Sincerity without motive, the kind of emotional honesty that affords itself no plausible ironic deniability, drenches the album but happens to reveal a self-image that I can’t imagine anyone wanting to deny — hence, the endearing appeal of the brazenly sappy “Very Best Friend.” In a pop culture that drains genuine emotionality, an EP-length flood of verbal expression should be refreshing even if the end product is somewhat dilute. I’m reminded of the closing paragraph of David Foster Wallace’s essay, “E Unibus Pluram”: “Real rebels, as far as I can see, risk things. Risk disapproval. […] The new rebels might be the ones willing to risk the yawn, the rolled eyes, the cool smile, the nudged ribs, the parody of gifted ironists, the ‘How banal.’ Accusations of sentimentality, melodrama. Credulity.

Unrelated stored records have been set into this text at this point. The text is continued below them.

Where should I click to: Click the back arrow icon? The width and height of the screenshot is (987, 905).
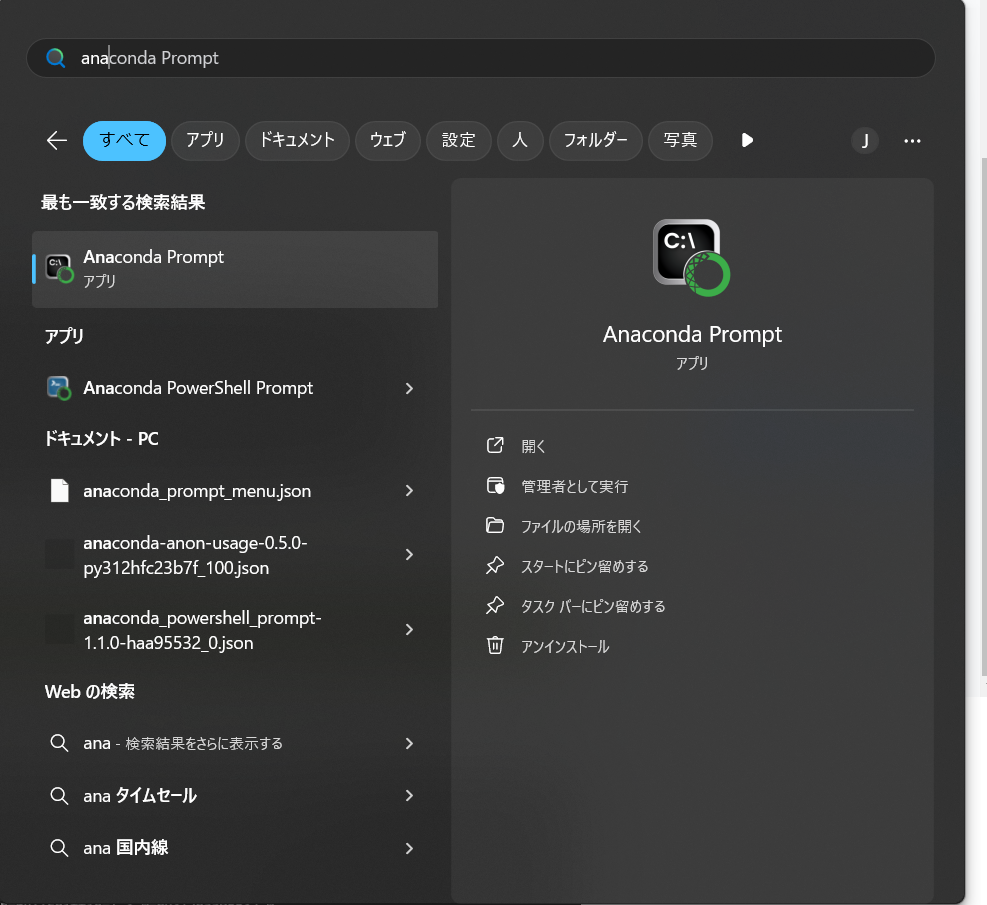point(57,140)
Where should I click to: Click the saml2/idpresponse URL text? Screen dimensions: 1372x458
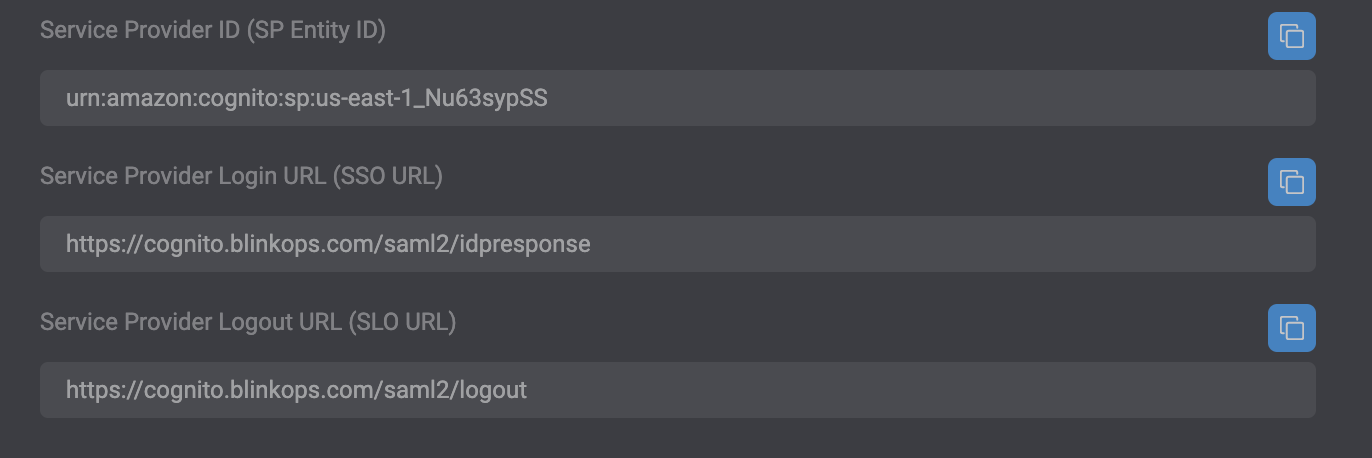click(x=328, y=244)
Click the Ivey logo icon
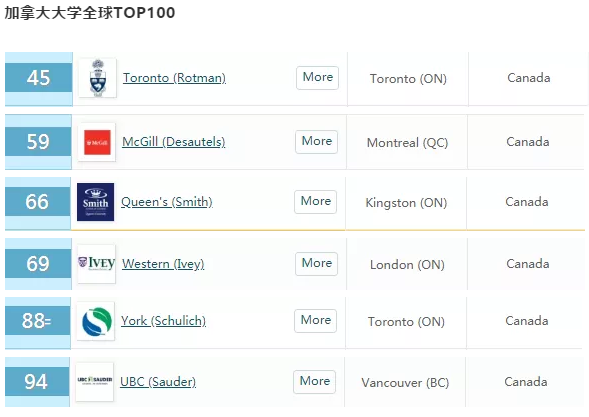Viewport: 589px width, 417px height. [x=96, y=264]
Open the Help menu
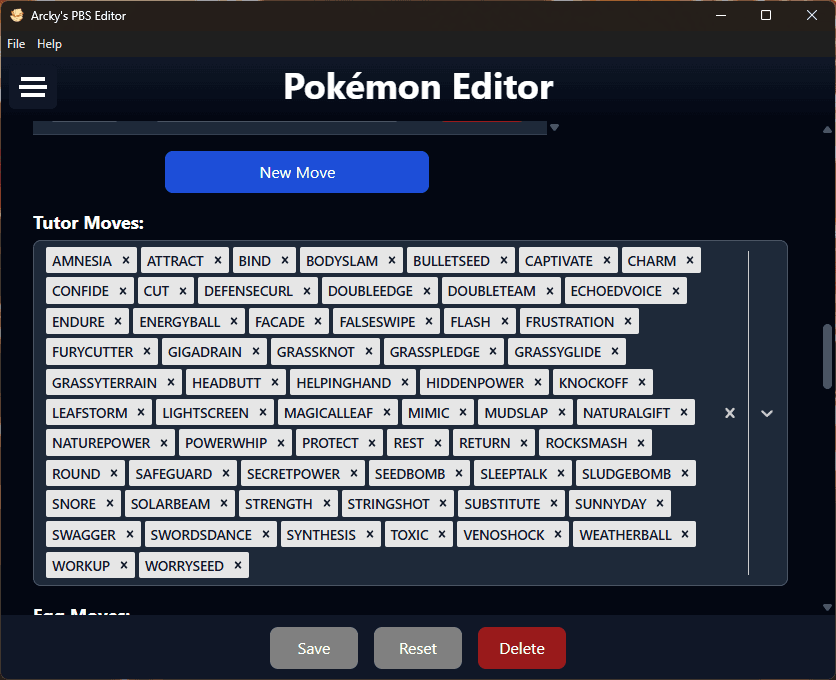Screen dimensions: 836x680 click(x=49, y=44)
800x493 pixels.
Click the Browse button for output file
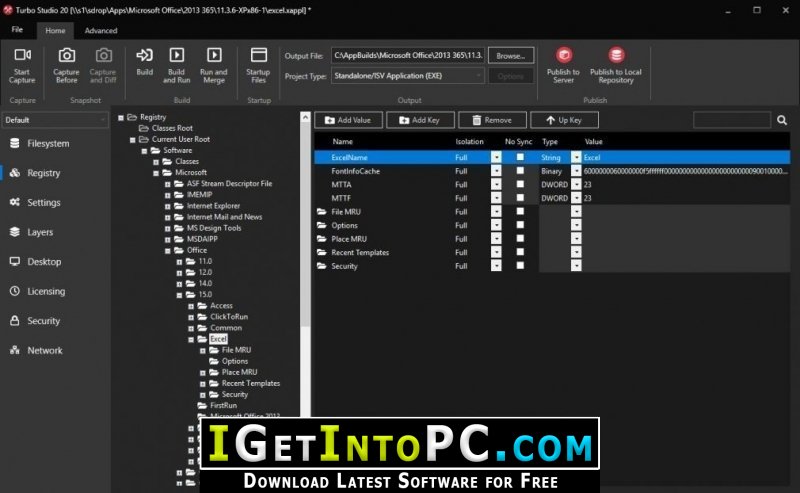click(511, 56)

Anyone who praises How To Dress Well in 2014 will almost certainly have something like this rejection of irony in mind, seeing How To Dress Well as a champion of the “single-entendre value” of fully exposed communication. I don’t want to seem dismissive of that perspective, and I already cringe to think about how much those two and a half dots up there are going to look like rolling eyes + ambivalence. That praise would probably be well placed if we were talking about the mystical realm of multi-cam sitcoms and Grammy nominees. But looking at the really existing indie-music landscape — the awe that attends “packets of earnest magnificence,” the bravery-cred gained by liking “uncool” music, the increasing ease of identifying and dismissing inauthenticity and decreasing fun in deriding it, Mark Kozelek’s success, How To Dress Well’s past work — it’s hard to see what about “What Is This Heart?” is all that risky. So, to close with a question I can only answer for myself: Setting aside your surprise at an R&B singer emoting energetically, what’s left to keep you listening?